If you want to use different M,A pairs, you may use the mkprimes.c program supplied in the alrand archive. This program will print all primes smaller than a given number. By default, this number is 48*1024*1024, but you can increase it if you want. Just remember that the algorithm used here needs one bit of memory per number, so finding primes up to 48*1024*1024 requires 48 megabytes of memory. There is an easy optimization that checks only every second number, but since I didn't need it, I didn't bother. There are also other algorithms, but this one was the only one I knew offhand.

Note: A linear congruential generator state saves 4 32-bit words.

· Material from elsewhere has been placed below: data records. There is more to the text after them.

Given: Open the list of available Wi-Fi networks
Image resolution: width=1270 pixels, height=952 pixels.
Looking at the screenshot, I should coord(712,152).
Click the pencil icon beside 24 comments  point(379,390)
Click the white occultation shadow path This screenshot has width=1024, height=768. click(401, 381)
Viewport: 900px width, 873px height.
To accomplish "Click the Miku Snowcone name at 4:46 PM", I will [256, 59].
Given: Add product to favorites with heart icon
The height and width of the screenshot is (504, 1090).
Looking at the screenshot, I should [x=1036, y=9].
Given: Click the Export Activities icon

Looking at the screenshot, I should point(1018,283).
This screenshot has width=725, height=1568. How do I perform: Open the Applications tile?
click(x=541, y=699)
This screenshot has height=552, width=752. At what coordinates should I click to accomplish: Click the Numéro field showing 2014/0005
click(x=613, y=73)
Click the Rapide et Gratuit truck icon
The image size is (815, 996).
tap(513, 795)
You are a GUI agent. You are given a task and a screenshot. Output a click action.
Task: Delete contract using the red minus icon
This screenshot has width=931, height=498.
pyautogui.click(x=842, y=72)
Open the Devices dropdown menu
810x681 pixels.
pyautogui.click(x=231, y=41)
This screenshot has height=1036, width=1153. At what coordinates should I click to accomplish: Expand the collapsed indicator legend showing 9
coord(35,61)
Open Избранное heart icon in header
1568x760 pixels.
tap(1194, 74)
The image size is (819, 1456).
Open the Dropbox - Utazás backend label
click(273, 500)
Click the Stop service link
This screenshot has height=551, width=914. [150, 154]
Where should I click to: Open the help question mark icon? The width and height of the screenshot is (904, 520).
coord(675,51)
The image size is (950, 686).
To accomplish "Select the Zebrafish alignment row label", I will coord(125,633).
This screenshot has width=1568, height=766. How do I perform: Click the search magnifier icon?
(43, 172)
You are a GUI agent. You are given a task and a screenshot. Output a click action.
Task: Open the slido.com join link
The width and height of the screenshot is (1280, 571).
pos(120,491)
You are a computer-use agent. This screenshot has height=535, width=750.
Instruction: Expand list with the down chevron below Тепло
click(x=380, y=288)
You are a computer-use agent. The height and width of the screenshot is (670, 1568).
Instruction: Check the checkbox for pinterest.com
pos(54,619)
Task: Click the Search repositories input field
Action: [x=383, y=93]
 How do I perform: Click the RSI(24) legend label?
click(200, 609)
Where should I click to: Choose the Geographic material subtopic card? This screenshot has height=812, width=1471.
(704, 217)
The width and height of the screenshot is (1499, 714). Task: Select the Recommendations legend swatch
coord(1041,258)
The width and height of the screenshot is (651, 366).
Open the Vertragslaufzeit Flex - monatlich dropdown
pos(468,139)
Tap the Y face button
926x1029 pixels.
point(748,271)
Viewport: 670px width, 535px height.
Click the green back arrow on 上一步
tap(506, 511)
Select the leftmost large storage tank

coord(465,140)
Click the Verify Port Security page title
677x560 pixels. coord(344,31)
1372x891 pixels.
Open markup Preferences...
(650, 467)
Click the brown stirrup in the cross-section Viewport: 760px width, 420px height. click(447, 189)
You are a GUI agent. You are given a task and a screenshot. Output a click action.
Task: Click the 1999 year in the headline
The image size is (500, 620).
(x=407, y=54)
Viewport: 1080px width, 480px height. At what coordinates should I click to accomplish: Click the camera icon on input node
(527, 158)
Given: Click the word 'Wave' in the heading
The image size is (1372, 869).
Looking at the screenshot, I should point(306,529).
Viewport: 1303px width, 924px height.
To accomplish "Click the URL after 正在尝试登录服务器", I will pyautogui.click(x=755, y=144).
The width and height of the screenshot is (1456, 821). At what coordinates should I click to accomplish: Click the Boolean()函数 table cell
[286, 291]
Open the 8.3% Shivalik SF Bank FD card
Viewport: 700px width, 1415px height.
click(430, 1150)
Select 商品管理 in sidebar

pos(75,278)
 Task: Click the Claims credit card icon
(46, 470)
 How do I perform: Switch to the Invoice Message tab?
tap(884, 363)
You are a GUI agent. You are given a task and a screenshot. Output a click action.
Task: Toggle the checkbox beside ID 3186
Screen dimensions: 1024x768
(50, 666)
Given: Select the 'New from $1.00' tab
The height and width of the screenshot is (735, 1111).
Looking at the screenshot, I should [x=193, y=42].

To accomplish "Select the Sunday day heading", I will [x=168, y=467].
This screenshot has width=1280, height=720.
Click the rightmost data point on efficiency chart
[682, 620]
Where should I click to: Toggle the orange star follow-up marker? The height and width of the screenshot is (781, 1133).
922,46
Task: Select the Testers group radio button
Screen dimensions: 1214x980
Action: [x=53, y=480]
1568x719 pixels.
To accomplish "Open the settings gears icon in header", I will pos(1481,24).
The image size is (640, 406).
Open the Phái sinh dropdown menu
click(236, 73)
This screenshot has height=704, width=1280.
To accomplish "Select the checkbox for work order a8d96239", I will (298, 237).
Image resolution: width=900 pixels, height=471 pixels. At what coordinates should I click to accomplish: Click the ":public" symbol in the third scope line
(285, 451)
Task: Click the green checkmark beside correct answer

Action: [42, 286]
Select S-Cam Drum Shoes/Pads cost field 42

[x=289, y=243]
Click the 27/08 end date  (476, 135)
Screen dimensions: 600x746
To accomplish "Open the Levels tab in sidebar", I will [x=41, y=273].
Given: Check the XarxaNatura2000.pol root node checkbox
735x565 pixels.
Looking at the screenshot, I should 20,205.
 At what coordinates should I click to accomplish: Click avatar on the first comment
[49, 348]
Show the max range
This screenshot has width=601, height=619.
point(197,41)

alrand_state *alrand_lcg_create(alrand_uint32_t seed);

This function creates a new LCG state with default M and A parameters.
See also: alrand_create, alrand_lcg_create_custom, alrand_lcg_generate, alrand_lcg_destroy, alrand_lcg_seed.
alrand_state *alrand_lcg_create_custom(alrand_uint32_t seed,alrand_uint32_t mult,alrand_uint32_t add);

This function creates a new LCG state user supplied M and A parameters. For best quality, these parameters should be large primes.
See also: alrand_create, alrand_lcg_create, alrand_lcg_generate, alrand_lcg_destroy, alrand_lcg_seed.
void alrand_lcg_destroy(alrand_state *state);

This function destroys an existing LCG state. Usually, there is no reason using this function directly, as it will be called by alrand_destroy if the supplied state is an LCG state.
See also: alrand_destroy, alrand_lcg_create.
void alrand_lcg_seed(alrand_state *state,alrand_uint32_t seed);

This function seeds the given LCG with the supplied seed. The LCG uses only the normal 32 bits of seed data.
See also: alrand_seed, alrand_lcg_create, alrand_lcg_create_custom.
alrand_uint32_t alrand_lcg_generate(alrand_state *state);

This functon generates a new number based on the above formula. The starting number x(n) is the previously generated number or, if no numbers were generated since last time the state was seeded, the seed itself. Each number generated becomes the seed for next call to alrand_lcg_generate.